BEGIN Extracted material

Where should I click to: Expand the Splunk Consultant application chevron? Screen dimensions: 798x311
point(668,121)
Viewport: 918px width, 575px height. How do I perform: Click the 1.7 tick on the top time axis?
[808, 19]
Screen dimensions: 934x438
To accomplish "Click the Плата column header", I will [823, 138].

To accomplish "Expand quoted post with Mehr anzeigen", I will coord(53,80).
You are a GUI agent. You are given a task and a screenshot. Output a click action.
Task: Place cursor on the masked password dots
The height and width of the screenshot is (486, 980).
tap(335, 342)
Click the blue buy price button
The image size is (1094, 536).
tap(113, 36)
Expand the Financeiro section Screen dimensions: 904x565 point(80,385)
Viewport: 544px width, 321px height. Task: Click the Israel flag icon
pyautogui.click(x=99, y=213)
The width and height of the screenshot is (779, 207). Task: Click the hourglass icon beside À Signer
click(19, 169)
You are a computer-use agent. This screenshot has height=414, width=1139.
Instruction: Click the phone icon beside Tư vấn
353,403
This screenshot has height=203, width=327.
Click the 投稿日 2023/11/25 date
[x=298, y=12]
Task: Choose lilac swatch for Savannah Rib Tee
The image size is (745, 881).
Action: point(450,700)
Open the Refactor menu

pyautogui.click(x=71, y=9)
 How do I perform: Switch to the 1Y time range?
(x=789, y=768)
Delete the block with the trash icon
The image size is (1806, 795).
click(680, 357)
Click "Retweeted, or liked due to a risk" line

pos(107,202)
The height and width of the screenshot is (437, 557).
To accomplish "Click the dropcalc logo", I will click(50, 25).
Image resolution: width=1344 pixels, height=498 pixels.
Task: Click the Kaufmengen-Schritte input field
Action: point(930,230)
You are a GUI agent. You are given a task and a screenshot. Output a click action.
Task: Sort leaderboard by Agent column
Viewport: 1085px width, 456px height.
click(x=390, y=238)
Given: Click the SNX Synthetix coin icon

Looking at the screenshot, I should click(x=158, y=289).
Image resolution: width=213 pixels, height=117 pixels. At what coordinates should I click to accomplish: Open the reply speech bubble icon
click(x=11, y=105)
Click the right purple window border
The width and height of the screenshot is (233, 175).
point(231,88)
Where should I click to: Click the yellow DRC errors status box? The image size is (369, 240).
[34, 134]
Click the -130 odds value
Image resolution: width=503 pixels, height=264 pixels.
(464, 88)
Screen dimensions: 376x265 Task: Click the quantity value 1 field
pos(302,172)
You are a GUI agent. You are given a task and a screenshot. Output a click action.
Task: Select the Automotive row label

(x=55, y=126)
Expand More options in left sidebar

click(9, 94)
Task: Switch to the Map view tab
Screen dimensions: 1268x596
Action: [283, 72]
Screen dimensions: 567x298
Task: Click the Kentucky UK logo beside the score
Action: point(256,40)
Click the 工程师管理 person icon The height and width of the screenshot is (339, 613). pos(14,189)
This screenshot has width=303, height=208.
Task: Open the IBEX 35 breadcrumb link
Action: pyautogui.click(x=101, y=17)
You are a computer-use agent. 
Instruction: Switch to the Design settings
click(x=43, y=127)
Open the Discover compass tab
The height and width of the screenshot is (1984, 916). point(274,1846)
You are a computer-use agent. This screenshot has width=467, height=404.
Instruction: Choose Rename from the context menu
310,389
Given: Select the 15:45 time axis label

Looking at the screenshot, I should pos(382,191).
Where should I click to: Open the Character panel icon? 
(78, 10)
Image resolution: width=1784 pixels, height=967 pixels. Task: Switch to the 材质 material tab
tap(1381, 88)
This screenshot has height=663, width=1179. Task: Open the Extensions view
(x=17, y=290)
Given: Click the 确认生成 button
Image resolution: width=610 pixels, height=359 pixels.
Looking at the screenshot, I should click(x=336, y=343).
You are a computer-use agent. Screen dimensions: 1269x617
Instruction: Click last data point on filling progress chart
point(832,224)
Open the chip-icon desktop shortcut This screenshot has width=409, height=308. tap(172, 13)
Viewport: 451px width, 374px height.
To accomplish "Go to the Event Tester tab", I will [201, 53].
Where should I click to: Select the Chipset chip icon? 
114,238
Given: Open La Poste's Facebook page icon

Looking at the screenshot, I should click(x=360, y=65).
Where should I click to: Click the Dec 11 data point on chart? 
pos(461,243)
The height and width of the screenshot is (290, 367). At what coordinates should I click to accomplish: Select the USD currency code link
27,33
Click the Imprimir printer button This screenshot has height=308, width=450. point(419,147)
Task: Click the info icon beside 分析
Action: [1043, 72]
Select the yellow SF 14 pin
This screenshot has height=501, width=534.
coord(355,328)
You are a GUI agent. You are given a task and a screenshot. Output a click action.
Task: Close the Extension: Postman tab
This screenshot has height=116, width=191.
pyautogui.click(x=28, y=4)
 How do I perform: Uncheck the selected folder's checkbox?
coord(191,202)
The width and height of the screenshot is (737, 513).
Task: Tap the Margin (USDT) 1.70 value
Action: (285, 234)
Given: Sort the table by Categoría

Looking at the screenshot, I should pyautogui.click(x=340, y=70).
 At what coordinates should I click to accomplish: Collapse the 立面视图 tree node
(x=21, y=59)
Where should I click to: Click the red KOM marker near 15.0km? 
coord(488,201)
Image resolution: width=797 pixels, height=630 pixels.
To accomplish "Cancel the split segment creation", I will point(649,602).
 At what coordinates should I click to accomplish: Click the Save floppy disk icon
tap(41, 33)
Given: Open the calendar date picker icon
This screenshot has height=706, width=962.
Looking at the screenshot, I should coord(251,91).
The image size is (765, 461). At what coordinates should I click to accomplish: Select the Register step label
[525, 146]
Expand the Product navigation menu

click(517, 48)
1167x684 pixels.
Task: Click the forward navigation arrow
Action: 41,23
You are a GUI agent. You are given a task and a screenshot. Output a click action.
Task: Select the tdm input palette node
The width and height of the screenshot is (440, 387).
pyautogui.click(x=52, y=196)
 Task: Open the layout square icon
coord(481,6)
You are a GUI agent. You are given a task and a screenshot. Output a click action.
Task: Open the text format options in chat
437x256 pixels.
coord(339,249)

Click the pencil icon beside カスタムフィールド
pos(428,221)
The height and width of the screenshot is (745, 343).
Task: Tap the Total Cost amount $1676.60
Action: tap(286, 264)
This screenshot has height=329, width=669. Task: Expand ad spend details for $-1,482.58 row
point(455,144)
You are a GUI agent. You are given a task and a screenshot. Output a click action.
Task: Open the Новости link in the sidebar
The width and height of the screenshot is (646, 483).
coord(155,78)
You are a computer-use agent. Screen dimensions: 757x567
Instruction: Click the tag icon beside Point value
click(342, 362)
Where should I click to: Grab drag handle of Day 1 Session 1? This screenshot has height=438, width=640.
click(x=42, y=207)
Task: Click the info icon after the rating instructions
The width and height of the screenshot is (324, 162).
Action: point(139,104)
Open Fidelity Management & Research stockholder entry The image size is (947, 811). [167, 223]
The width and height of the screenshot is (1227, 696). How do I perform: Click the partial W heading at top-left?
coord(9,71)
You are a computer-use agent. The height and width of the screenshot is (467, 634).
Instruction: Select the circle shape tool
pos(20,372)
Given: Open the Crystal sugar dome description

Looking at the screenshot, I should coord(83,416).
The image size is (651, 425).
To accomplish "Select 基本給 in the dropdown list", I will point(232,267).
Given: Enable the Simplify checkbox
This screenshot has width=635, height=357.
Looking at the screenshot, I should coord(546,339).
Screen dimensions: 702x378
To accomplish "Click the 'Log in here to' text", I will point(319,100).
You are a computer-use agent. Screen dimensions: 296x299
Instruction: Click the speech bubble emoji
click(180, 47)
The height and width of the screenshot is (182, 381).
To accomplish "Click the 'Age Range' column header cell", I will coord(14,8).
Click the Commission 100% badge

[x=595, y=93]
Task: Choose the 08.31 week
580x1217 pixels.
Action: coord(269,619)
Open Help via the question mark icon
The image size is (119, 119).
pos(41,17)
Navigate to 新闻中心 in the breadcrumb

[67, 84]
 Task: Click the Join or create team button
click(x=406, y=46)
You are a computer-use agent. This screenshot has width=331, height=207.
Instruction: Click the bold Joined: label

END Extracted material

# [Work item]
Each line in which the string "header" is found must be copied from the data.

# [Written solution]
To accomplish "Click the Плата column header", I will [823, 138].
To accomplish "Click the 'Age Range' column header cell", I will coord(14,8).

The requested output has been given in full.